Ovaries: Please respond if you had them removed

thanks for posting this, I'll be interested to read the responses. Just started lupron a few weeks ago, letrozole to follow after the second injection. I can't tell if my joint pain is from lupron or because I'm on the tail end of rads

I had mine removed and it seems the only side effects I have are what normally occur with menopause anyway.

I had my ovaries removed after I finished chemo so they could give me Arimidex instead of Tamoxifen. The surgery was done at the same time my port was removed and my expanders were replaced with silicone implants. It was a breeze compared to my double mastectomy! There was some abdominal bloating afterwards as they fill you full of gas so they can move around in there, and a little spotting during the night, but I didn't even need a pain pill the next day and drove myself home 50 miles from the hospital (we had bought a car & had to get the other vehicle home - luckily both had power steering!).

My menopausal side effects were already well underway thanks to chemo, so I can't really distinguish if anything more happened due to the oophorectomy. I'm still on Arimidex nearly 10 years later...although my bones are paying the price!

Julie

NYT, I had mine removed at the same time as mastectomy. My doctor firmly believed that I need them off !! I recovered very quick from the surgery and do not regret. Menopause have been mild too. Altogether I am happy I had them removed, there is less worry about estrogen in my body. Gained some weight, but hey ho, should be some price to pay off to survive

Wish you well !

Had mine out a year after mastectomy due to a cyst that had been there for years. It was an slightly elevated OVA1 test result that made me say Get them out! Surgery went well. No pain. Little bit of discomfort in the belly button. Negative for ovarian cancer as well!! Glad I did it.

Shortly after I finished chemo I started Tamoxifen and Lupron shots. I feel I managed those both quite well but I had already decided to remove my ovaries so that treatment was short lived. I had my ovaries removed 4 months after completing active treatment and started Letrozole at the same time.
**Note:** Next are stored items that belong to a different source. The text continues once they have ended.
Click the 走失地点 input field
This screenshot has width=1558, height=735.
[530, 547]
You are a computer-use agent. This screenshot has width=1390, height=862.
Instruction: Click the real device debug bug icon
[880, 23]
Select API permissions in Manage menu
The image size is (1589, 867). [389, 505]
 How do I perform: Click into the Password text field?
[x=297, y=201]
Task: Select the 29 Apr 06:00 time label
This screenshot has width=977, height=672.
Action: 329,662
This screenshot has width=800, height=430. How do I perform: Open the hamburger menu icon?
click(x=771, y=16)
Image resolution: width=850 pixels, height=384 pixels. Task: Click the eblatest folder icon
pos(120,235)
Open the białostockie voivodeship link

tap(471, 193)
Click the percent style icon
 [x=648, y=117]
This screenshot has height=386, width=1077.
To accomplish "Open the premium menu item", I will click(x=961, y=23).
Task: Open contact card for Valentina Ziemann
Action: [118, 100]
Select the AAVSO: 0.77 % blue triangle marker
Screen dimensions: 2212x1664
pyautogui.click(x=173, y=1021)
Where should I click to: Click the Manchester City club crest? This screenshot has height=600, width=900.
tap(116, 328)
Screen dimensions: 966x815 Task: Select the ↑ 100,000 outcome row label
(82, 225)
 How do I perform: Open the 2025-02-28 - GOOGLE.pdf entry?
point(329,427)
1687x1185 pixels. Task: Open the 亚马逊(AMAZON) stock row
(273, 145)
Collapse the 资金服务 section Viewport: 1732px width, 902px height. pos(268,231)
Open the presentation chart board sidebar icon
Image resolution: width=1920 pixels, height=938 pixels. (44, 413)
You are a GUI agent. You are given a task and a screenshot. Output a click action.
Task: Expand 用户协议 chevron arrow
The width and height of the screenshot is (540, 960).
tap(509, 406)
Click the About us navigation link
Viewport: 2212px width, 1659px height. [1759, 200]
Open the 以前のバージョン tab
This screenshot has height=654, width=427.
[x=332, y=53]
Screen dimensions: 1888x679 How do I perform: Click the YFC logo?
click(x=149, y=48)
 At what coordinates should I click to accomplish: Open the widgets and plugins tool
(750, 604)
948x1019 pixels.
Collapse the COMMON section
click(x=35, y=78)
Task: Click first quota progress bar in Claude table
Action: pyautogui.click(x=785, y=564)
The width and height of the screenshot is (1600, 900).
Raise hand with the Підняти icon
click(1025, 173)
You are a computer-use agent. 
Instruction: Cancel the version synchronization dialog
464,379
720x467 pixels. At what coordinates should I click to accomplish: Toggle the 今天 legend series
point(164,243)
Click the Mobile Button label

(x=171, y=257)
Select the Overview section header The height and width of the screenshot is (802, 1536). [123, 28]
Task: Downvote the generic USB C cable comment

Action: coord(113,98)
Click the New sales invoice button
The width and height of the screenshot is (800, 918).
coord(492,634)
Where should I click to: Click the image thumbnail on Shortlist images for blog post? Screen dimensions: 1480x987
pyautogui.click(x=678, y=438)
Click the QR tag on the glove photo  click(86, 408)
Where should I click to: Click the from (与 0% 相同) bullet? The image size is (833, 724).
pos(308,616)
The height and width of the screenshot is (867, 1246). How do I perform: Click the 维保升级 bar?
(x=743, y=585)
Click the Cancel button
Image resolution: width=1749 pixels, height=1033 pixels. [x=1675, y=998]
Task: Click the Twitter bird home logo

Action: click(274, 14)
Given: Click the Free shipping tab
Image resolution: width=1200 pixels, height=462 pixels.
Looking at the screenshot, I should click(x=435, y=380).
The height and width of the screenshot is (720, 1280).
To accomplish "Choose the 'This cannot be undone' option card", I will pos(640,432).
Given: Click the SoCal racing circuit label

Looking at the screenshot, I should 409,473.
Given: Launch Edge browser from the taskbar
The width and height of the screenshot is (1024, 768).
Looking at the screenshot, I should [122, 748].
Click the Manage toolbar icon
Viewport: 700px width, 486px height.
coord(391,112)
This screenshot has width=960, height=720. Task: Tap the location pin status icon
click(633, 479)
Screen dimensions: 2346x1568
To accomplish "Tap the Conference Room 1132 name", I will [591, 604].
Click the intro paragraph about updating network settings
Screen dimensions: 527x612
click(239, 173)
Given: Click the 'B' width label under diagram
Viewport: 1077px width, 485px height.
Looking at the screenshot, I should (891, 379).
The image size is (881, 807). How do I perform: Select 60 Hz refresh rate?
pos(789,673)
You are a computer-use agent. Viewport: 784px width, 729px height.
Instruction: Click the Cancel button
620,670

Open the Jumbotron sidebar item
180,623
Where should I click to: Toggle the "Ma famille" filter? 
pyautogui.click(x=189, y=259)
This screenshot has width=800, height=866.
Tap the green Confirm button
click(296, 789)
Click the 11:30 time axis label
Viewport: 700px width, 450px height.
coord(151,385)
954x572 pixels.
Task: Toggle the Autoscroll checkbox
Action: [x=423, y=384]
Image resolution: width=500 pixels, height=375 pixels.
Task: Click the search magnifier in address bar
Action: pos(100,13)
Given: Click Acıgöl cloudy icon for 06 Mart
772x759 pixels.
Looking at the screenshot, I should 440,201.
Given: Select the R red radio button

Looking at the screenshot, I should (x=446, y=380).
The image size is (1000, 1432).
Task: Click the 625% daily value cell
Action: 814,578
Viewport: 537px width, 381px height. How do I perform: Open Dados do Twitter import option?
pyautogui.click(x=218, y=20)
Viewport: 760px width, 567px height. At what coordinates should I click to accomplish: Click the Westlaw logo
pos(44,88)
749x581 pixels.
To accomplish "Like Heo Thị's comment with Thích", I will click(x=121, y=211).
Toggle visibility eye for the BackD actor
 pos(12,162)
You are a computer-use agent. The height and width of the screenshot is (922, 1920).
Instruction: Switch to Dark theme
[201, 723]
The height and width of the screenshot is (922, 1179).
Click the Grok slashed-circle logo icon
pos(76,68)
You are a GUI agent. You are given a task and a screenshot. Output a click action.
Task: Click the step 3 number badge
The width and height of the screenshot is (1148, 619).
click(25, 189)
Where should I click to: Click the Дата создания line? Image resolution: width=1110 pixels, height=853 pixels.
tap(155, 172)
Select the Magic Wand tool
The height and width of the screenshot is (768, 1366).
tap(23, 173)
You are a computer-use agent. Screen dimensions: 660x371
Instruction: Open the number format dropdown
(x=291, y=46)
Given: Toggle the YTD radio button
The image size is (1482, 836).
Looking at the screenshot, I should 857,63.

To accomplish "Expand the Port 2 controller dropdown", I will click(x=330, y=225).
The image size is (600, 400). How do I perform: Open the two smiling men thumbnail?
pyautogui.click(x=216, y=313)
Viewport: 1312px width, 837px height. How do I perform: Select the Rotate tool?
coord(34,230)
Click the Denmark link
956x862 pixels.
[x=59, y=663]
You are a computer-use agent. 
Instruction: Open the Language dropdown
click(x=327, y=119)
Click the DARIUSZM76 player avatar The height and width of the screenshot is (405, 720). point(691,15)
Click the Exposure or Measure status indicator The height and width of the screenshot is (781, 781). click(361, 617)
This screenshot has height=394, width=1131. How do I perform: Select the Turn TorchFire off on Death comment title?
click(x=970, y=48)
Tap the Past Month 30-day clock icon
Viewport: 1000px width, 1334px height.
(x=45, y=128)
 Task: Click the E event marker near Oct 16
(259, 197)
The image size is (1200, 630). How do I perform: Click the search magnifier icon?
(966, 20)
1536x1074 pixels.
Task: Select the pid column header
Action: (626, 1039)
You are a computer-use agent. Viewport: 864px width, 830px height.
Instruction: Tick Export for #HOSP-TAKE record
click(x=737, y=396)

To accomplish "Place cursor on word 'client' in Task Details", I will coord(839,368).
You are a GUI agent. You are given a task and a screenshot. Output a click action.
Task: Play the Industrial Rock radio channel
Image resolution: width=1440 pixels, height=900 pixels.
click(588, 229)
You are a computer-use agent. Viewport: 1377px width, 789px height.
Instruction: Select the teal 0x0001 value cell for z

My hot flashes and achy joints were pretty bad but I stuck it out for about 2 years. My Onc tried to get me to change the AI several times but I resisted until just a month ago (I guess I felt it was a situation of 'better the devil you know').

I changed to Aromisin last month. I am happy to say the achy joints are much better. Not totally gone but much better. I still have hot flashes but they come less frequently now. It's nice to know there are a few options out there so you can always try something different.

I started with six months of Zoladex shots before getting my ovaries and tubes removed laparoscopically. The surgery itself was fairly easy. I had surgery about 11 am on Friday and was at my son's baseball game the next morning. No bloating or discomfort. Side effects from the ooph were the same as the Zoladex shots. The hot flashes did seem to increase a little for a couple months after surgery and then they mostly went away. Now I just get some warm flushes occasionally.

had mine removed even though was already in menopause from chemo and on Femara. Just didnt want to take any chances.

Momine- I had the cervix removed with the rest, how do you conclude leaving it helps with bladder control? I have not noticed any difference in control since hysterectomy. Only thing I have experienced is vaginal dryness and loss of libido- which sucks enough!

I had mine out lapriscopically. Had a 3.5 cm cyst on one ovary for six years. After getting breast cancer I said take them out!!! Surgery was not bad at all. Should have had it done when I had my exchange surgery but I was afraid. Both ovaries and Fallopian tubes out.

I had a cyst on my right ovary and the surgery was still done laparoscopically. The incisions were very small so I guess it didn't matter.

I am debating this now also. I am trip neg but my onc still wants my ovaries shut down since i started back having periods after chemo, because says that you can still have a recurrence and it be hormone receptive. i don't know if i want to take lupron for possibly years. Anyone else just have a hysterectomy instead?Also i figure i wouldn't have to worry about a recurrence shooing up in ovaries or cervix, etc.

I am someone who has done both. I took Lupron shots for 4+ years. When it became obvious that this needed to be a permanent solution, I decided to quit having the shots and get the operation.

The side-effects were the same. I asked an endocrinologist I know about menopause. Every woman has a different timetable through menopause. I wanted to know whether I was "resetting the clock" on the length of time I'd have hot flashes. She said no one knows but she thought not.

FYI I didn't have trouble with the shots, and the operation (laparascopic) was easy. Home the same day, back at work two days later. All I needed was a little Advil. [your experience may vary -- all I needed after my mastectomy was a little Advil]

I had one shot of Lupron (3 month shot) before I had my ovaries out, so I can't really compare the 2. I was peri-menopausal when I was diagnosed and chemo stopped my periods...onc didn't think they would come back but still put me on Lupron so I could start AI's. I will be honest, it is tough being thrown into instant menopause, even at 50!! The surgery itself was relatively easy...done laproscopic, day surgery. I took a week off work and needed just due to fatigue. I had bilat, then chemo, rads, AI's and ooph all in about 7 months.